I loved Harry's tweak to something Malaya said in her package interview -- that she was "on the road to stardom." She should be on the road to a better craft, he corrected her. "Work on harmonies. Hang around the piano players. Learn every note and every chord. With a voice like yours, your ear, the attitude that you have… forget about stardom; all of that will happen." Will it? It could.
"Your voice has the sweetness of a young Michael Jackson," offered J. Lo. "You're so blessed." Someone's still a little high from that gummy bear.
Sam Woolf, "Hey There Delilah" by Plain White T's: I love how they had to surround this sweet and polite young man with dozens of light bulbs on the floor to help us not fall asleep during his performance. I guess perching him in the center of a gaggle of girls would have been 1) repetitive and 2) not conducive with the whole fronting-a-band thing. But basically the lights were stand-ins for an engaged crowd and/or Sam's participating-because-they-happen-to-be-switched-on band members. There's nothing wrong with his vocals. He sounds lovely. But I am so bored. And don't you think it's a bit rude to fly all the way back to the retirement community in Florida just to swipe an old lady's flowered blouse for your American Idol performance? They have wardrobe people for that! And shipping. So strange.
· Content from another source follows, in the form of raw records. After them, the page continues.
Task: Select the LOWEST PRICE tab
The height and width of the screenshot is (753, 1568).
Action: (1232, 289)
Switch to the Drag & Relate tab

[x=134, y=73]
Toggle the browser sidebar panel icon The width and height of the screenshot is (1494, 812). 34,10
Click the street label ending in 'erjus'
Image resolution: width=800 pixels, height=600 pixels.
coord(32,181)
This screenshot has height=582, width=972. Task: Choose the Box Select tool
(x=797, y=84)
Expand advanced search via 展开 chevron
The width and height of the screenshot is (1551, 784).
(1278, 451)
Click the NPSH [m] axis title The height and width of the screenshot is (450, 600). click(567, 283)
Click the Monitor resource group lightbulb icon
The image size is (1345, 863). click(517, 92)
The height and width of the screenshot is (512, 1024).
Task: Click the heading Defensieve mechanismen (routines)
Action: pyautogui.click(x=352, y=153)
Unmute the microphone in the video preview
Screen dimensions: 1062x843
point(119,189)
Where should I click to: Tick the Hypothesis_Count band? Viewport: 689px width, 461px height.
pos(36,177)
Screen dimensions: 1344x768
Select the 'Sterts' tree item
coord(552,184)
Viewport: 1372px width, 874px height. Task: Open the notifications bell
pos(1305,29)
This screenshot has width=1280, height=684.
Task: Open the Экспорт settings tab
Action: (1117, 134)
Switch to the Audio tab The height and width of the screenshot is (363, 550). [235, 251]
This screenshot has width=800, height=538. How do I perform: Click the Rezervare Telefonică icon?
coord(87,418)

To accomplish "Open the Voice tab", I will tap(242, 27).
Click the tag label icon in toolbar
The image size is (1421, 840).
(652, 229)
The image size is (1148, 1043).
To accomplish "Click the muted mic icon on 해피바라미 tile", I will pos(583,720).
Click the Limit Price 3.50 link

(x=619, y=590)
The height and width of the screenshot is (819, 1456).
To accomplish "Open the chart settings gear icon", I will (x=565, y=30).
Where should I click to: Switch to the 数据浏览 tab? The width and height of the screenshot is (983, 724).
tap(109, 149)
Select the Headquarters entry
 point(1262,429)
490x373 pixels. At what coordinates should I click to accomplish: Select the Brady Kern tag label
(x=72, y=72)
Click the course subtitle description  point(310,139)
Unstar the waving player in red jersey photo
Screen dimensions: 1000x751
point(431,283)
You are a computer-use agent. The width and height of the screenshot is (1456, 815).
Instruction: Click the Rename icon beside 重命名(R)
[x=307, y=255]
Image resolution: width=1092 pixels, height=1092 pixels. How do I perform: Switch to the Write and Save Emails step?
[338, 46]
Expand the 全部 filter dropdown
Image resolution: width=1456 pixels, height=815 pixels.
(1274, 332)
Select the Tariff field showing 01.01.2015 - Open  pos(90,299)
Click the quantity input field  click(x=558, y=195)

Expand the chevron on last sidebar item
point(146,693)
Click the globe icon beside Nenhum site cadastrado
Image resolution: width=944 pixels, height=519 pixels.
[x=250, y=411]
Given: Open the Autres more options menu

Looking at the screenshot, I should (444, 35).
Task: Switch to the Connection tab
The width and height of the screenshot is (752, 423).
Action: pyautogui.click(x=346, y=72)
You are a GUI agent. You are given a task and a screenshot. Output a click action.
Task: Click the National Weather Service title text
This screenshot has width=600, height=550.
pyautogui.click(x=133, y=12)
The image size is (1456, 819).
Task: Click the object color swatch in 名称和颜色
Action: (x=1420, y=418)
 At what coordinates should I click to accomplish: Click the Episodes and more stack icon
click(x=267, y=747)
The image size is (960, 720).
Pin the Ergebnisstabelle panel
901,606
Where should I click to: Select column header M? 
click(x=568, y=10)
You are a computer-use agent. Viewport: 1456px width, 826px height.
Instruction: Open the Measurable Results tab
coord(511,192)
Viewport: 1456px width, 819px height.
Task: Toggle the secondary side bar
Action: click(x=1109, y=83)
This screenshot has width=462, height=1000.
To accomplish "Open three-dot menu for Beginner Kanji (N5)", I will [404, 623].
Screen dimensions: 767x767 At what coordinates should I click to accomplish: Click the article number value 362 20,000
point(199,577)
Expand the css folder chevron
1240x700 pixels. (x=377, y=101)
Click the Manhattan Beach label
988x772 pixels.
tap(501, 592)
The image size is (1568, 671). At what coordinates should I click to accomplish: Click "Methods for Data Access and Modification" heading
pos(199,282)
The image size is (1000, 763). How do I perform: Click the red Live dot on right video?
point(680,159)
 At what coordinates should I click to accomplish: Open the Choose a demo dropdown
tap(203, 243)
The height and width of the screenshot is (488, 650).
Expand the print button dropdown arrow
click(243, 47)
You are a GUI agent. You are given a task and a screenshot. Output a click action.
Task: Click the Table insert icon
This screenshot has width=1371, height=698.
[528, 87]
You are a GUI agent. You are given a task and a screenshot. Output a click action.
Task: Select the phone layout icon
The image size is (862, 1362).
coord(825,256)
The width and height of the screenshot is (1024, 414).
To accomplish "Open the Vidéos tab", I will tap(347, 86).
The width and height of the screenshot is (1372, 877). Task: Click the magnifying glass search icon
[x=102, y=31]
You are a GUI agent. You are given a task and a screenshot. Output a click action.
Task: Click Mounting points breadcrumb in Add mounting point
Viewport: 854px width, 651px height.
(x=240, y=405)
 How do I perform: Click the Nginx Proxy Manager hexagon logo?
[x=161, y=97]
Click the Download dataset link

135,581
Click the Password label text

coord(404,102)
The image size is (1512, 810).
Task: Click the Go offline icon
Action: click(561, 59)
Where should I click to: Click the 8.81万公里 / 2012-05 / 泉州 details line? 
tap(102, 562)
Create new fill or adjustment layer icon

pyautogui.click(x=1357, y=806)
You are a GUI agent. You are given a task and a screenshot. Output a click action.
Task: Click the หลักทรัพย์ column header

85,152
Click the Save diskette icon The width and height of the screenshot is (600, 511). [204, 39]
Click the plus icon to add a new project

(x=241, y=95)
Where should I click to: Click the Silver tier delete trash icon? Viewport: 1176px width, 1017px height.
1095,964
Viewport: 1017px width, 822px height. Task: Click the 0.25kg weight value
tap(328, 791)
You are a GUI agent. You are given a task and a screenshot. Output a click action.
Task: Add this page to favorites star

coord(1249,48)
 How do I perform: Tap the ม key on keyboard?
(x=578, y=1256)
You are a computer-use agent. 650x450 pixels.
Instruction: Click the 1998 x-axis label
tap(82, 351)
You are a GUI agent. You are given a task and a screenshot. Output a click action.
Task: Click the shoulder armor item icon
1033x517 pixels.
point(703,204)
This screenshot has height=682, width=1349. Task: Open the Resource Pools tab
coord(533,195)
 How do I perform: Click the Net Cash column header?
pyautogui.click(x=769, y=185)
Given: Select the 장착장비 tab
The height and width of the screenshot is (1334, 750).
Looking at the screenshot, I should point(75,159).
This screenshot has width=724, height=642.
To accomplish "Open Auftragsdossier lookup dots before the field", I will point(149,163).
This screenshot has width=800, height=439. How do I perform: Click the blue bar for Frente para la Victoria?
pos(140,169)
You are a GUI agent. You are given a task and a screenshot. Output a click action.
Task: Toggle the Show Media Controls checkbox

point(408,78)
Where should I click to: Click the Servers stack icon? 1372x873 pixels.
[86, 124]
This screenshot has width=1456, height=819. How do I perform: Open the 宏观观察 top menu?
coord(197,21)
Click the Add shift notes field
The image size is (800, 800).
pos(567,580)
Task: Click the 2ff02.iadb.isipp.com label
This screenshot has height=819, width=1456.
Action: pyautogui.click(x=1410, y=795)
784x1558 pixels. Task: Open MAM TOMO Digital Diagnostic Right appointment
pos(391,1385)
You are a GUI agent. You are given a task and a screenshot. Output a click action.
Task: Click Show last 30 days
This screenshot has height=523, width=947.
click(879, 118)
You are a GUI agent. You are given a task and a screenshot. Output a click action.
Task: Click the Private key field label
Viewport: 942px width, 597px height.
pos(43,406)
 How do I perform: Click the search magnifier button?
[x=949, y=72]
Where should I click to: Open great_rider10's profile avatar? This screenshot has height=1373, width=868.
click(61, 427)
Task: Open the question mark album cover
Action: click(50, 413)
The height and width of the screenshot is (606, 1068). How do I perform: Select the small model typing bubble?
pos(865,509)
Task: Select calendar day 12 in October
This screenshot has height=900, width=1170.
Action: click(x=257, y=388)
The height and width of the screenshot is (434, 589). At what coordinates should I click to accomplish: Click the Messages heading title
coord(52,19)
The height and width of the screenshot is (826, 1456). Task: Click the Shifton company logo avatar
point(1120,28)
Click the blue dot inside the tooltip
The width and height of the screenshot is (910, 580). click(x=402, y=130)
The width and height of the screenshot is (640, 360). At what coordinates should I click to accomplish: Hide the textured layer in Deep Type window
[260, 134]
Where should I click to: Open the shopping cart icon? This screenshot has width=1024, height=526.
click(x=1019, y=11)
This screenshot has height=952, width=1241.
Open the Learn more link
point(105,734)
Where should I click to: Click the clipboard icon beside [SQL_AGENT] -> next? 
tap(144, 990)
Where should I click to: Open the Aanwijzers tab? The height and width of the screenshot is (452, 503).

Jennifer demanded to know who was the Delilah in Sam's life, which, ohhhh, gross, no, leave him alone, he's just a kid. He should be encouraged to play the field of switched-on light bulbs for as many more short weeks we shall know him! Harry and Keith agreed that Sam needed to loosen up and at least suggest the notion of communication with any second party. "Sometimes I wish you'd close your eyes and go inside that head…" Harry trailed off, perhaps visualizing the empty room that might be Sam's head. Four people clapped -- just "a smattering" of the crowd wants to encourage this trip inside Sam's mental space. "Now it sounds like your concert!" Keith immediately quipped. GO KEITH.
"What's 40 feet long and has eight teeth? Front row at Keith Urban's concert!" Harry snarked with some tried-and-true material. But nope. This round goes to Keith.
So who is Sam's Delilah? "My grandma." The uprising of "Awwww"s from the crowd was well beyond a mere smattering!